For its long line of big-name academic critics, the neoliberal university is now a self-evident evil: an eminently worthy target of their literary bricks. Some are even calling for the closure of the business school, that incubator of neoliberal ideology. But rather than stroking my beard in solemn agreement, I am reminded of the obscure 1980s anarcho-punk outfit, Crass, and their not-so-radio-friendly song, Punk is Dead.
The song complained of the once-radical genre’s absorption into the music business’ corporate mainstream, personified by a “superstar” punk who “sucked from the system that had given him his name”.
Like Crass’ vocalist, Steve Ignorant, I am tired of listening to privileged figures with safety pins in their ears (Steve put it ). I am tired of such straw man-demolishing academic populism. The reality is that the neoliberal university is just an empty signifier, used to elicit the cheers of like-minded readers.
True, the realities of academic life today – performance management, work intensification, student consumer evaluations – have undeniably intensified work routines. But they do not necessarily equate to, or derive from, “neoliberalism”. If the high priests of this economic theory visited a UK or US university, they would not recognise it as something made in their image. There are no shareholders, and while lower-ranking institutions may scrap for their share of the student market, most universities largely remain what can be called professional bureaucracies, run by and for the benefit of their staff.
If neoliberalism exists at all in higher education, it is not to be found in the organisation of the university. It is not an institutional but a generational phenomenon.
As the noughties progressed, a new cohort of academic stars emerged, editing the august journals, writing the landmark books, monopolising the major grants and wielding the greatest patronage. Their success derived not only from intellectual virtuosity but also from careerist strategies. Competitive individualism, goal-fixated instrumentalism and professional egoism became strategic virtues. Neoliberalism was embraced. The neoliberal generation is self-made.
True, the circumstances in which such strategies have proved so successful were not necessarily of the individuals’ own making or choosing. Still, it was individual choice to exploit those conditions for personal ends.
Those conditions can be defined as the researchification of the academy – which obliterated the focus on teaching that had previously dominated British academia. As Halsey and Trow’s classic 1971 study, The British Academics, makes clear, the academic of yesteryear was at best blasé when it came to scholarship and publishing – and often totally indifferent. But the expansion of the academy brought greater professionalisation, and entrance to its labour market became increasingly dependent on demonstrating research ability. The later research audit culture, using performance indicators around quality and impact, only further boosted the market value of research.
The academic labour market now resembles Herbert Spencer’s social Darwinism and his idea of evolutionary fitness. In our case, the evolutionary parameters are defined by the ability to demonstrate “publishing fitness” – call it scholastic Darwinism. The neoliberal species has soon learned that failure to evolve (by prioritising research and mastering the rules of the publishing game) will result in extinction, because natural selection is determined by the survival of the fattest CV.
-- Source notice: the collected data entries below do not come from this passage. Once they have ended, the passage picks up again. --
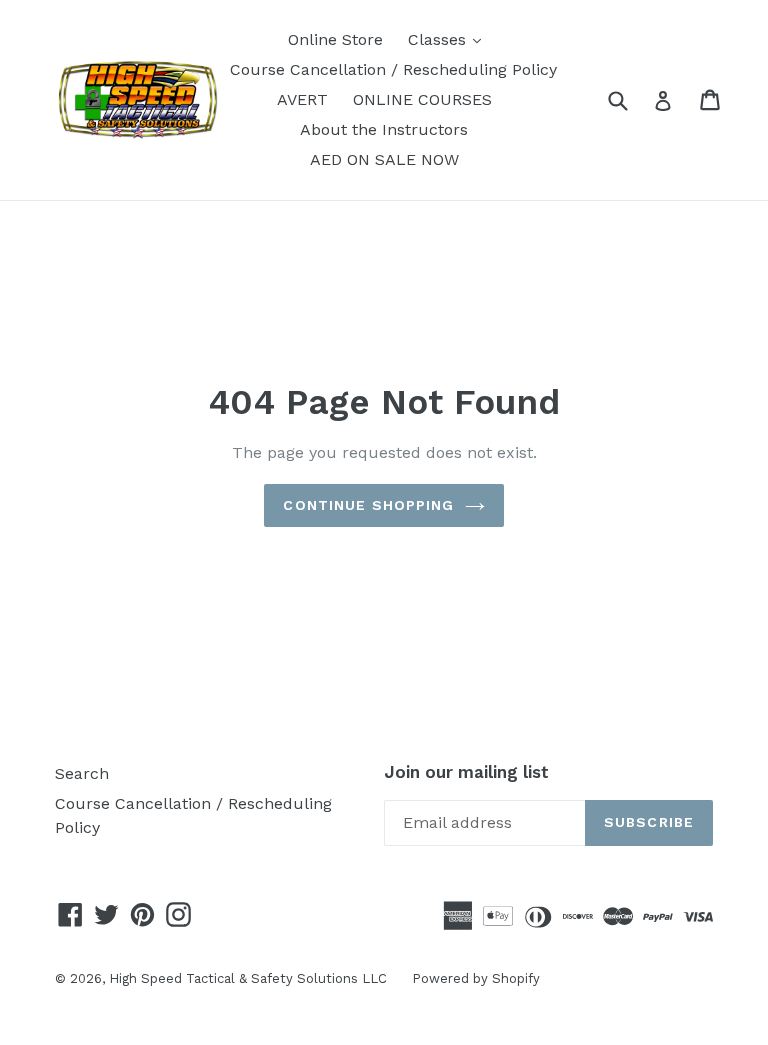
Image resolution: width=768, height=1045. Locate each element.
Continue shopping (368, 505)
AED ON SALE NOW (384, 159)
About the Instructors (384, 129)
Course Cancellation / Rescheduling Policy (393, 69)
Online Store (335, 39)
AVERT (302, 99)
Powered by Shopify (476, 978)
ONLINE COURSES (422, 99)
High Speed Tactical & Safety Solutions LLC (248, 978)
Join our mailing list (466, 772)
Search (82, 773)
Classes (449, 39)
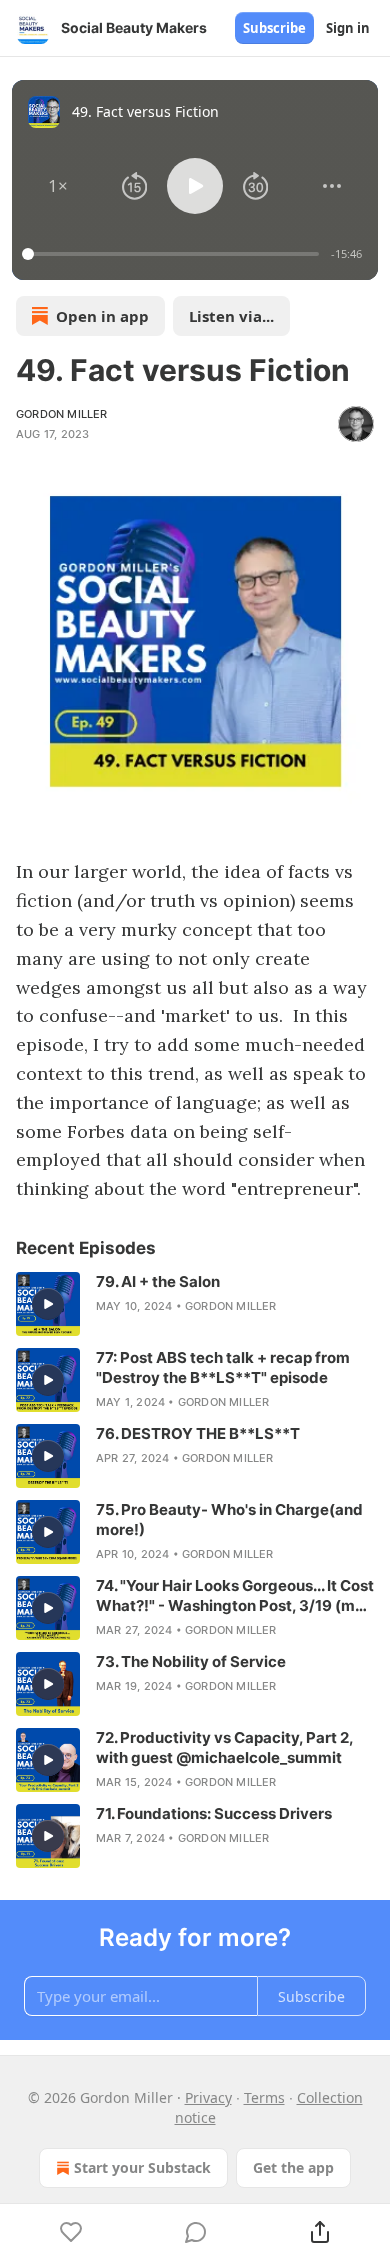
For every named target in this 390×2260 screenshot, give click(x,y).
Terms (264, 2097)
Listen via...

Not all aspiring neoliberal academics succeed in mastering “the game”, of course. The failed neoliberal academic is the worst kind – someone who excels only in envy-fuelled cynicism directed at the neoliberal class that he aspires to join. Sadly, that’s me.
The neoliberal academic is like a sole trader, as the London School of Economics’ Michael Power once put it in Times Higher Education, who uses the “university franchise for career development defined solely in terms of research” (“Is ‘academic citizenship’ under strain?”, Features, 29 January 2015). So they are particularly averse to volunteering for citizenship and administrative roles, since these have no commodity career value.
But not all younger academics have adapted to the environment in this way. As well as those unable to demonstrate publishing fitness, others reject the neoliberal ethos. They do not necessarily become extinct, but they are not flourishing. In the UK and Australia, around half have been forced on to the vast Badlands at the fringe of the academic world, subsisting on precarious, short-term contracts. This is an academic underclass.
The 21st-century university is a realm more akin to liberal Victorian England, with an “industrial reserve army”, as Marx and Engels put it, fed by a huge oversupply of labour. It is not a happy state. Not, that is, unless you are in a top hat, smoking your pipe and blowing out smoke about neoliberalism.
Michael Marinetto is a senior lecturer in management at Cardiff Business School.